コーヒーの香りに癒されて、いい休憩になった。
おっと、今度はバイトを紹介してくれた大学の友人相馬からメールが来ている。
「どうだった、新しい家は? 仕事は?」
姉妹の家のことだ。
「感じのいい人たちだった。仕事はうまくいった」
と返事をした。すると、すぐに返信が来た。
「そうか、よろしく頼むな。あのお姉さん、ちょっと口うるさいかもしれないから、気になってたんだけどうまくいきそうならよかった」
へえ、そうだったのか。気をつけなきゃと気持ちを引き締めた。
一度きりで、二度と仕事が来ない家もあるという。
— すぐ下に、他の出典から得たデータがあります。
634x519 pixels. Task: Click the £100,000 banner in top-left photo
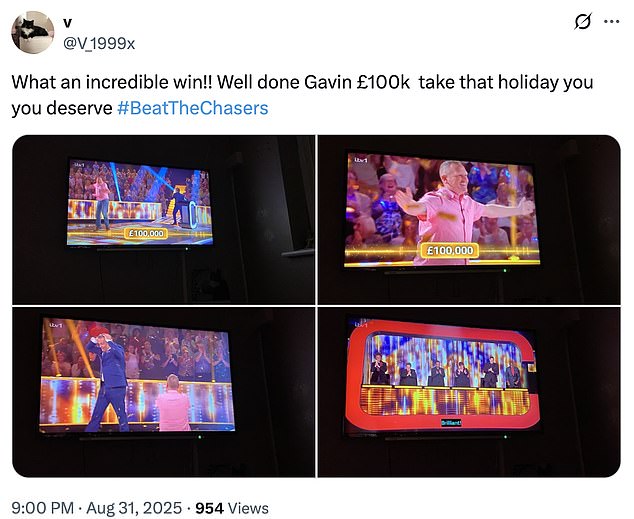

仕事ぶりが気に入られなかったり、必要ないと判断されたらそうなるだろうから、そこは割り切って考えていた。どのくらいの頻度で仕事が入るかも相手次第のこの仕事、あまりあてにしないで構えていたところ、来週も予約が入っているとメールが来た。
どうやら姉妹には気に入ってもらえたようだが、仕事の予約を母親ではなく姉が入れているという。不思議な気がするが、母親に変わって姉がしているのかもしれないからまあ気にしないことにしよう。
メールをチェックしているのが気になり沙奈が訊いた。
「仕事のメールが来てるの?」
「そうなんだ。次の仕事の連絡、メールで来るんで、こまめにチェックしないと」
「次の仕事も入ってるんだ?」
「そう、来週末も入ってる」
「頑張ってね。それから、またお茶しようね」
沙奈はえくぼをみせ、微笑んだ。